## EXTRACTED INFORMATION
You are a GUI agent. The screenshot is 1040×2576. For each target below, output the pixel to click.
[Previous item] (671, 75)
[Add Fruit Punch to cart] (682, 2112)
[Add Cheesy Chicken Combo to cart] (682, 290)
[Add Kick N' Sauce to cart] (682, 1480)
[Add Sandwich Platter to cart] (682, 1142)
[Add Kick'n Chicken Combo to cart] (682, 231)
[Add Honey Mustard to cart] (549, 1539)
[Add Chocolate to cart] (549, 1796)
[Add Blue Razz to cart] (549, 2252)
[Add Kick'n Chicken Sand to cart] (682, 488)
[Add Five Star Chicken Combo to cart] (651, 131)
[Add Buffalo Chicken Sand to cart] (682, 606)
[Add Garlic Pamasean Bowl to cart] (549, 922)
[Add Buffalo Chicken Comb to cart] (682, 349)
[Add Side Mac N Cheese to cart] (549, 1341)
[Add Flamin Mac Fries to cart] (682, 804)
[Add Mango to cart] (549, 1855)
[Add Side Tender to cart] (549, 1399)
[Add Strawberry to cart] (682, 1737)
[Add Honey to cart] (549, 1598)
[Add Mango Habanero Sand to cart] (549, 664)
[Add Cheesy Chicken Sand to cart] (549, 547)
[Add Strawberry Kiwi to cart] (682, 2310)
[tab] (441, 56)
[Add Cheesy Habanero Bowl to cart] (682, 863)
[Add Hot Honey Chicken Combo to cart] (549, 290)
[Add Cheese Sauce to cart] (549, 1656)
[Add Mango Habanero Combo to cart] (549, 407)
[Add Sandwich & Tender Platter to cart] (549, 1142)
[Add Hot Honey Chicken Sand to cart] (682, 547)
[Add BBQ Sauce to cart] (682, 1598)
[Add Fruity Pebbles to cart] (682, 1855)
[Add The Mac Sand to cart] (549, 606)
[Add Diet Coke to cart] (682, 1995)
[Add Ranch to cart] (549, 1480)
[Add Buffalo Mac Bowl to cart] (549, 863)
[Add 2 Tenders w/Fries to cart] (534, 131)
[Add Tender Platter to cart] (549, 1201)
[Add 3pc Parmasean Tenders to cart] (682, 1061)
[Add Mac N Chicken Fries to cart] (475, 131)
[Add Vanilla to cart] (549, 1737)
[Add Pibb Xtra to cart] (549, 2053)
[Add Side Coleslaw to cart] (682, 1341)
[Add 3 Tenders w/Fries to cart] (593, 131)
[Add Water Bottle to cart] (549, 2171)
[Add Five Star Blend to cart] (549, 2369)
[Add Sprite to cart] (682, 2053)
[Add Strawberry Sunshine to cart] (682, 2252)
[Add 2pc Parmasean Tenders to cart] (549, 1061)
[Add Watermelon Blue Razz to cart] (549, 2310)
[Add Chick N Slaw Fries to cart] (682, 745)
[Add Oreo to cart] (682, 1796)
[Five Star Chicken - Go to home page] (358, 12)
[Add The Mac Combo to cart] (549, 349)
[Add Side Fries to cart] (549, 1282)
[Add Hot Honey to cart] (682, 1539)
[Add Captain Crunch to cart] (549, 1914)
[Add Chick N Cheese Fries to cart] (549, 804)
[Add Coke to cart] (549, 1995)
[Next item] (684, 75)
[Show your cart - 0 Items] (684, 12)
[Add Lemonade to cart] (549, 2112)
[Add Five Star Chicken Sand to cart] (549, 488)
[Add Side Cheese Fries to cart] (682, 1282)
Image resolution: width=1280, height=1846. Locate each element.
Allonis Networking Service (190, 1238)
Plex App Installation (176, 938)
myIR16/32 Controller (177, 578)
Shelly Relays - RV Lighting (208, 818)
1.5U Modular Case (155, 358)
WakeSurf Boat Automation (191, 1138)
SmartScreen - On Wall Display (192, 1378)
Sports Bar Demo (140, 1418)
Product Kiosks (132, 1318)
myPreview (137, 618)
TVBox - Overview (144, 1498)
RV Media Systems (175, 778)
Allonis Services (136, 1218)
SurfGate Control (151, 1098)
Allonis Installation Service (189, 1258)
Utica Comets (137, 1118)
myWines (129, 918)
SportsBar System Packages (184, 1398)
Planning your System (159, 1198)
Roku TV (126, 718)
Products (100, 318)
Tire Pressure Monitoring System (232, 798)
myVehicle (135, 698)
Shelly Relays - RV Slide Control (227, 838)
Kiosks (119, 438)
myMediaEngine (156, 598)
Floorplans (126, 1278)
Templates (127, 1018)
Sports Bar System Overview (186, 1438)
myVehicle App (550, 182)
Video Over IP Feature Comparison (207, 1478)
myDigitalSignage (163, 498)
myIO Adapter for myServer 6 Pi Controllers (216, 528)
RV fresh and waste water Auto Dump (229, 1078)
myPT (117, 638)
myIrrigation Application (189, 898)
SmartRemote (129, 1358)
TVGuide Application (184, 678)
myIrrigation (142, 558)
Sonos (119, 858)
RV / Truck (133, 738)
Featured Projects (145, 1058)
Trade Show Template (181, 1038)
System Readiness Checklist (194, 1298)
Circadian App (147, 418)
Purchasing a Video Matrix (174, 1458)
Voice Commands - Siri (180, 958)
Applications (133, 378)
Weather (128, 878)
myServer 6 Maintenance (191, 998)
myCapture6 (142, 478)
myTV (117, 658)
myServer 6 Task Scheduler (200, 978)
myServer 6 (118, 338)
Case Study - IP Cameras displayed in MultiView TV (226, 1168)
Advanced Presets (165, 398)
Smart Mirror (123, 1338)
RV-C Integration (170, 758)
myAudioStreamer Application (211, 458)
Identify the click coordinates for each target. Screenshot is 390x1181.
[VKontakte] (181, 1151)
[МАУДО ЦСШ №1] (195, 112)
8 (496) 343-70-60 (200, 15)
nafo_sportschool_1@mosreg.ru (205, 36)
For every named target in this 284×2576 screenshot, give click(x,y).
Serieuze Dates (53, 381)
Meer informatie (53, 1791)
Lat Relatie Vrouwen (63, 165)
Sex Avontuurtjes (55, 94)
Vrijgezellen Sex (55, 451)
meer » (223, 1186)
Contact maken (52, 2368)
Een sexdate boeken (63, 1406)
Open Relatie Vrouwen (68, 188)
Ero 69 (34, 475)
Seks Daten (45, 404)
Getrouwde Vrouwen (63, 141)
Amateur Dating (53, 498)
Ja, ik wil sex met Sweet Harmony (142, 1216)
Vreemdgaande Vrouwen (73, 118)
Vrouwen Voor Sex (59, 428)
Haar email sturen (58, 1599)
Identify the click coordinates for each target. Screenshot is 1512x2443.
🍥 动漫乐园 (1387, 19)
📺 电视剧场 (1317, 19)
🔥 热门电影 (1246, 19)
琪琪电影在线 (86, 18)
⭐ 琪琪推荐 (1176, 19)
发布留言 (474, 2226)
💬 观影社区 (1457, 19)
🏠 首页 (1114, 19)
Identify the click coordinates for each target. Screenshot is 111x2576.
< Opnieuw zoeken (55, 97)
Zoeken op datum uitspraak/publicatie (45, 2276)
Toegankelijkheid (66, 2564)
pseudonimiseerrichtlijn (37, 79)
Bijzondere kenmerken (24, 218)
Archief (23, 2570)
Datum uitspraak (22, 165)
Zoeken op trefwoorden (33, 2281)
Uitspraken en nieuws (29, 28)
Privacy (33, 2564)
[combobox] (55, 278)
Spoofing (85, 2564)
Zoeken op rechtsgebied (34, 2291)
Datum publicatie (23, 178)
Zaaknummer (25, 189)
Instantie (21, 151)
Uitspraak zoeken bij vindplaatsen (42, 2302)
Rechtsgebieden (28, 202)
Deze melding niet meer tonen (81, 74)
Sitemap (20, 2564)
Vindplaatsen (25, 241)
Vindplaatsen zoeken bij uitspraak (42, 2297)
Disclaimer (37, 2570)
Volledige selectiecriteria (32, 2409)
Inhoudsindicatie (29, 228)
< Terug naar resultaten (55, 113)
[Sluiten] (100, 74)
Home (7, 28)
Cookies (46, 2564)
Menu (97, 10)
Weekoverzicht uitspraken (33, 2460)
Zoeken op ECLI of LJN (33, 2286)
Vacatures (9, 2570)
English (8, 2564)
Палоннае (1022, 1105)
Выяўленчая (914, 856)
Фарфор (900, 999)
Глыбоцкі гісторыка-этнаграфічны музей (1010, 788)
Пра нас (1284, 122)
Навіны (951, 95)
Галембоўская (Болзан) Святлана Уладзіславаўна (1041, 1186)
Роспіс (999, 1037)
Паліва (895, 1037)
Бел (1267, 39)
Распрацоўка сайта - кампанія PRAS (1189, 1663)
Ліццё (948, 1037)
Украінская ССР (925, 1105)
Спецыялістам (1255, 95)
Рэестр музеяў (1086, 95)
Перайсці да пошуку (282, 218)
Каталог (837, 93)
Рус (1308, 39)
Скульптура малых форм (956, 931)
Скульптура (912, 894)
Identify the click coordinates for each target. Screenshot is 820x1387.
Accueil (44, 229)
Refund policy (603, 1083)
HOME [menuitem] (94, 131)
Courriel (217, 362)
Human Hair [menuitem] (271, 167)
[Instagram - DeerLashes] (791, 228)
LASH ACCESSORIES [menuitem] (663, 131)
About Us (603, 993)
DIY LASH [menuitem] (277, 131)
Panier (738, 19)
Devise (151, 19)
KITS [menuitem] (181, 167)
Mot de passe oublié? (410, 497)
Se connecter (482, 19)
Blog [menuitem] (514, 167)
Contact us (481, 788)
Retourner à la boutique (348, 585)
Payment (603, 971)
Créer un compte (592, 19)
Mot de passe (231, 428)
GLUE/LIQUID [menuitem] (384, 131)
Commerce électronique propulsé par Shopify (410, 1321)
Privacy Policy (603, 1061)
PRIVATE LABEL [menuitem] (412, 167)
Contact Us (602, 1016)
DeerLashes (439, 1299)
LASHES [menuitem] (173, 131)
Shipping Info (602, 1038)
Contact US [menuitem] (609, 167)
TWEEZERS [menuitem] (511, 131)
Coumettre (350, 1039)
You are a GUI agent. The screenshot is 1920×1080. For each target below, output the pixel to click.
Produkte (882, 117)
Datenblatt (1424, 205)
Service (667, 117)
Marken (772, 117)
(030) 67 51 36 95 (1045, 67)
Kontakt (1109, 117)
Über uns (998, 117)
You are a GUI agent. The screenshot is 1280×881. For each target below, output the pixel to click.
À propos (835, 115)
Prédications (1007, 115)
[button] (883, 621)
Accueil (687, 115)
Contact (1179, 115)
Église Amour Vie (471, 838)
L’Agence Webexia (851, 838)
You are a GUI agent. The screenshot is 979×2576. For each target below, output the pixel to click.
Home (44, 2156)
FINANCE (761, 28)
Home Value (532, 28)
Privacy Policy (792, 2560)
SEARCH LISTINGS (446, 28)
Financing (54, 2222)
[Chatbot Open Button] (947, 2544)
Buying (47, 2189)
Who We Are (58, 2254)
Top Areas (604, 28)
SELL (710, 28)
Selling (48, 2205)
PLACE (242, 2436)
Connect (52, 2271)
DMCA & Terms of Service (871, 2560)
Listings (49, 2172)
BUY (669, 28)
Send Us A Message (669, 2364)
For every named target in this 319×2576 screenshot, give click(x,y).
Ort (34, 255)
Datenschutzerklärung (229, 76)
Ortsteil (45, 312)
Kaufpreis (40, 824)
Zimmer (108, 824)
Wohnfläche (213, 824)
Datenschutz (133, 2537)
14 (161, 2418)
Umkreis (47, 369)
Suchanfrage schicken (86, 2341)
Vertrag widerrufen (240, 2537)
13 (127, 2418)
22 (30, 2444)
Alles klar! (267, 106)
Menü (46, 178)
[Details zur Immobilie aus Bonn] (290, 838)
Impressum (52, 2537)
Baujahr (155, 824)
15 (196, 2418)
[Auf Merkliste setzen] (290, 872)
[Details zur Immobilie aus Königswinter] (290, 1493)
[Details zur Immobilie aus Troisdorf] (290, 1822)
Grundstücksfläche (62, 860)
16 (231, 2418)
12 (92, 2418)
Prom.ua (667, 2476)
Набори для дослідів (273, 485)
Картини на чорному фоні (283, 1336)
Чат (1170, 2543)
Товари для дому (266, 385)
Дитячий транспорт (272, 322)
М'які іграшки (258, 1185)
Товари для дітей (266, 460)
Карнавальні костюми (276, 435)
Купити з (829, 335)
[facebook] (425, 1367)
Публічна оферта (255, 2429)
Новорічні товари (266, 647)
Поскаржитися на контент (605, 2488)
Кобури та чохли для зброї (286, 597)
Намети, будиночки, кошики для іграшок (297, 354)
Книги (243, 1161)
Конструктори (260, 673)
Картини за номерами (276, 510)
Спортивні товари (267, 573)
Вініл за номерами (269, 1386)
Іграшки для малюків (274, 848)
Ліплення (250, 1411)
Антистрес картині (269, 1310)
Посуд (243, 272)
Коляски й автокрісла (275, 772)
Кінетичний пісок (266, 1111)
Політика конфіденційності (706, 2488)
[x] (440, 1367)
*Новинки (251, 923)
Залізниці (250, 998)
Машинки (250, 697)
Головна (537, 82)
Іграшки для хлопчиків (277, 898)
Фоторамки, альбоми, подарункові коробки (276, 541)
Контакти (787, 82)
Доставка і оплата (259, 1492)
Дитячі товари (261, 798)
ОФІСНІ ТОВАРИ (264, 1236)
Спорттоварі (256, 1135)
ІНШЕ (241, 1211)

## WHAT TO PRODUCE
When you reach the line in the material above that holds "[Add Chick N Cheese Fries to cart] (549, 804)", begin reproducing lines exactly, and stop after the line that holds "RV fresh and".

## WRITTEN SOLUTION
[Add Chick N Cheese Fries to cart] (549, 804)
[Add Coke to cart] (549, 1995)
[Next item] (684, 75)
[Show your cart - 0 Items] (684, 12)
[Add Lemonade to cart] (549, 2112)
[Add Five Star Chicken Sand to cart] (549, 488)
[Add Side Cheese Fries to cart] (682, 1282)
Image resolution: width=1280, height=1846. Locate each element.
Allonis Networking Service (190, 1238)
Plex App Installation (176, 938)
myIR16/32 Controller (177, 578)
Shelly Relays - RV Lighting (208, 818)
1.5U Modular Case (155, 358)
WakeSurf Boat Automation (191, 1138)
SmartScreen - On Wall Display (192, 1378)
Sports Bar Demo (140, 1418)
Product Kiosks (132, 1318)
myPreview (137, 618)
TVBox - Overview (144, 1498)
RV Media Systems (175, 778)
Allonis Services (136, 1218)
SurfGate Control (151, 1098)
Allonis Installation Service (189, 1258)
Utica Comets (137, 1118)
myWines (129, 918)
SportsBar System Packages (184, 1398)
Planning your System (159, 1198)
Roku TV (126, 718)
Products (100, 318)
Tire Pressure Monitoring System (232, 798)
myVehicle (135, 698)
Shelly Relays - RV Slide Control (227, 838)
Kiosks (119, 438)
myMediaEngine (156, 598)
Floorplans (126, 1278)
Templates (127, 1018)
Sports Bar System Overview (186, 1438)
myVehicle App (550, 182)
Video Over IP Feature Comparison (207, 1478)
myDigitalSignage (163, 498)
myIO Adapter for myServer 6 Pi Controllers (216, 528)
RV fresh and waste water Auto Dump (229, 1078)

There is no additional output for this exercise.